"Has Israel Lost Europe?" So asked the program of
this year's Herzliya security conference, in the upscale Tel Aviv
suburb of the same name, of one of its panels, co-sponsored by the
Heinrich Böll Foundation. European diplomats, officials from NGOs and
the occasional interested participant spent three hours discussing
Europe-Israel relations, under a Chatham House Rules agreement that no
one would be quoted by name. To be sure, the "peace process" was
mentioned again and again, much of the time because the European Union
had—mistakenly, some panelists said—linked relations to an agreement
between Israelis and Palestinians.
But the most glaring omission were
the Palestinians themselves—something a few of the participants noted
with dismay after the session. From individual rights straight through
to collective national ones, there was virtually no nod—not even to a
vague notion of empathy—for the Palestinians. Why not? Perhaps because
there were no Palestinians on the panel, or seemingly even in the room
at all. (There didn't seem to be any Palestinians at the conference at
all.)
Panelists and participants held varied opinions on whether Israel actually
had lost
Europe—no mention, of course, to whom—but almost all held a dire
prognosis. "Yes," one participant answered flatly at the top of their
comments, adding that relations were getting worse. Another panelist
issued a warning: "For the moment, you have not lost Europe, but you
will if you don't show your stances." He went on that Europe could
reverse the trend by "stop(ping) that drive Israel into isolation."

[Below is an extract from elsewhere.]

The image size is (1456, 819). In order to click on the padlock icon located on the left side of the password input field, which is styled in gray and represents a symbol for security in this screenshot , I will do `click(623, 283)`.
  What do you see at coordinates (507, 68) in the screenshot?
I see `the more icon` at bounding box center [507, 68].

Those policies--of settlement expansion--were alliteratively seen as
either the subject of too much focus or, by more critical panelists,
through the European lens "as the biggest threat to two states." (The
journalist Joseph Dana pointed out after the panel that last year the
E.U.
upgraded ties with Israel just weeks after issuing a scathing report on settlements.)
But
for all the talk of how the Europeans view settlements, and the
consequences to relations, it was almost as if these are cities, towns
and outposts built upon a land without a people. One self-described
"pro-Israeli" participant said Europeans needed to understand that
global anti-Semitism went beyond the Holocaust, and that this was part
of the narrative of the rise of Israel. But maybe, as that panelist
said, everyone was too focused on the settlements, but not for wanting of more of the Israeli narrative, but more of the Palestinian one.